§ Assignment:
When the string "link" occurs in a line of the records, show that line.

§ Input:
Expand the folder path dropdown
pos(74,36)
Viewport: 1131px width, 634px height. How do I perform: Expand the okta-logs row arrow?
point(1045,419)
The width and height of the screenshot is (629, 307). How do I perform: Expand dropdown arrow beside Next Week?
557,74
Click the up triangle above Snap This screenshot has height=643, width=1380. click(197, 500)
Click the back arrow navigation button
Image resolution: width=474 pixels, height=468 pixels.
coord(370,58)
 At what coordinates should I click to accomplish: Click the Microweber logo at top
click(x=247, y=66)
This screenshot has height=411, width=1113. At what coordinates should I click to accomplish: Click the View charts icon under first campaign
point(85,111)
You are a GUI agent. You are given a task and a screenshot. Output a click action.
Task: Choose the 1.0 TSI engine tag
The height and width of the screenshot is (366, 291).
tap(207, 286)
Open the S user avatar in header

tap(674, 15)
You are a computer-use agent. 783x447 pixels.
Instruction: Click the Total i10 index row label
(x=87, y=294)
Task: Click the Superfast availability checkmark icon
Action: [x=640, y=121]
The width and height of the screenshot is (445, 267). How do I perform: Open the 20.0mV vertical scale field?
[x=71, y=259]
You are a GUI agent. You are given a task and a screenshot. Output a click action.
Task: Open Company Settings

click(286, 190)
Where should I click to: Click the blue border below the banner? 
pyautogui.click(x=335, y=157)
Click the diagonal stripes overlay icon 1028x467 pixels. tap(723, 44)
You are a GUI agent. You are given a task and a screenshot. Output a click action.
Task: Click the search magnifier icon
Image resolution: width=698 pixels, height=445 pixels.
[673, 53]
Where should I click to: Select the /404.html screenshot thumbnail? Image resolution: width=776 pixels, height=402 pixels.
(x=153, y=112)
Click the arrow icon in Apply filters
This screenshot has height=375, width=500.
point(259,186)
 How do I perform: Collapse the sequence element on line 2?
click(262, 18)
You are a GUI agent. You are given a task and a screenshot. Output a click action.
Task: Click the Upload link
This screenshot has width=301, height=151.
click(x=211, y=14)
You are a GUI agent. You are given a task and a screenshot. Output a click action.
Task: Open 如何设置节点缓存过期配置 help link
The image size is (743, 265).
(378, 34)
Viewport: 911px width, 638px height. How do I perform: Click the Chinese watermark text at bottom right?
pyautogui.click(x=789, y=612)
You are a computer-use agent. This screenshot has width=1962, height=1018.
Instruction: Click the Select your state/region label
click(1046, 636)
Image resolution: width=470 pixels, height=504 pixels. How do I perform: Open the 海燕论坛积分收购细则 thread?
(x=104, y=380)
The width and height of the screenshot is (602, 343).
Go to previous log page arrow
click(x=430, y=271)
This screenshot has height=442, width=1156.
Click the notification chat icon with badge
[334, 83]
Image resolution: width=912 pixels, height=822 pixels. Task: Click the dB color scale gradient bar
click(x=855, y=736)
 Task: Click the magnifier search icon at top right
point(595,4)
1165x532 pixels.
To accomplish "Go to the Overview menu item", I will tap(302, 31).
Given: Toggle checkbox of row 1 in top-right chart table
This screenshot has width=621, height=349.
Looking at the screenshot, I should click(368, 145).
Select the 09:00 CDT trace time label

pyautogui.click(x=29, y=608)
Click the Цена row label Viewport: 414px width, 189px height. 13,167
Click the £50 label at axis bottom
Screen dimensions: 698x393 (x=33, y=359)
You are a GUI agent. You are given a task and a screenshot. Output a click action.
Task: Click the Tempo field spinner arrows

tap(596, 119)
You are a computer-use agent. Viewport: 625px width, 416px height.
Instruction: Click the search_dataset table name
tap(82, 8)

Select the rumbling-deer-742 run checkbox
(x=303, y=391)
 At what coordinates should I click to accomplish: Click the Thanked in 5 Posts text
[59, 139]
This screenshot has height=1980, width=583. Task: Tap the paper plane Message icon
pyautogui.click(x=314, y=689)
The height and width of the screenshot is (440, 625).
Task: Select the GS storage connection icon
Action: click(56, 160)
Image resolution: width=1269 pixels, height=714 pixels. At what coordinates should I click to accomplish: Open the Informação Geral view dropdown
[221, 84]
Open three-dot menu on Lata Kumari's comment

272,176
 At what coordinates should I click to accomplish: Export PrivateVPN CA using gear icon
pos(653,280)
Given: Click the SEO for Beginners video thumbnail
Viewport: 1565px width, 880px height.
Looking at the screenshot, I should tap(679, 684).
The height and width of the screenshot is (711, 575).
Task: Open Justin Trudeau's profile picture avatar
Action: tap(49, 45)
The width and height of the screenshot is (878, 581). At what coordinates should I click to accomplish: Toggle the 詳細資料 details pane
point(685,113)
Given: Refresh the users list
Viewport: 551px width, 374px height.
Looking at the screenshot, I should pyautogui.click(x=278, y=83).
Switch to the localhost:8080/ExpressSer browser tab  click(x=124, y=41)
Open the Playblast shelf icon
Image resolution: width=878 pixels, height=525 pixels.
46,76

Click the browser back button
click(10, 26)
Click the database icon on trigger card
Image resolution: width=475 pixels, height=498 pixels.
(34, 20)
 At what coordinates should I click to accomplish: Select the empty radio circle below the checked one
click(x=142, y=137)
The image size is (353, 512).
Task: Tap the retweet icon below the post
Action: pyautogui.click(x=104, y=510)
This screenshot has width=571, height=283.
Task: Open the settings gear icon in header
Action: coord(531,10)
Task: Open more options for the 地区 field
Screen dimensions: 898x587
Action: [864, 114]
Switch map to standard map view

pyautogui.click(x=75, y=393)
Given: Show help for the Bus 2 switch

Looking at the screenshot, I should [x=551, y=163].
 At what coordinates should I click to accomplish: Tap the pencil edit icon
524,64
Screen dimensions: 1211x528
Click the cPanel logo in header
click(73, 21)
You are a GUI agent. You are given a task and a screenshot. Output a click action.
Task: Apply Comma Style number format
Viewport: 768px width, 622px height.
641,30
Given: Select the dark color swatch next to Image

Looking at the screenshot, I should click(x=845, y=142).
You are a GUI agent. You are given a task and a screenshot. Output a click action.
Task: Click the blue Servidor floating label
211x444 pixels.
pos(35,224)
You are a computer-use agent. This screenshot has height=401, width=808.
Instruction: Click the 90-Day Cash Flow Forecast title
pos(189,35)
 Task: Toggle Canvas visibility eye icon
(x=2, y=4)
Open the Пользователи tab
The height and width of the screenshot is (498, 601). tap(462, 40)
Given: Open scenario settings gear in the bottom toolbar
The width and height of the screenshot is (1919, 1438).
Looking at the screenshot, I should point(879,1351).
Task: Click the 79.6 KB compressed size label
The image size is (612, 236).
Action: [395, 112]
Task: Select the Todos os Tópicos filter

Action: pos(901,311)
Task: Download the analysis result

§ Solution below:
Task: Click the Upload link
Task: Open 如何设置节点缓存过期配置 help link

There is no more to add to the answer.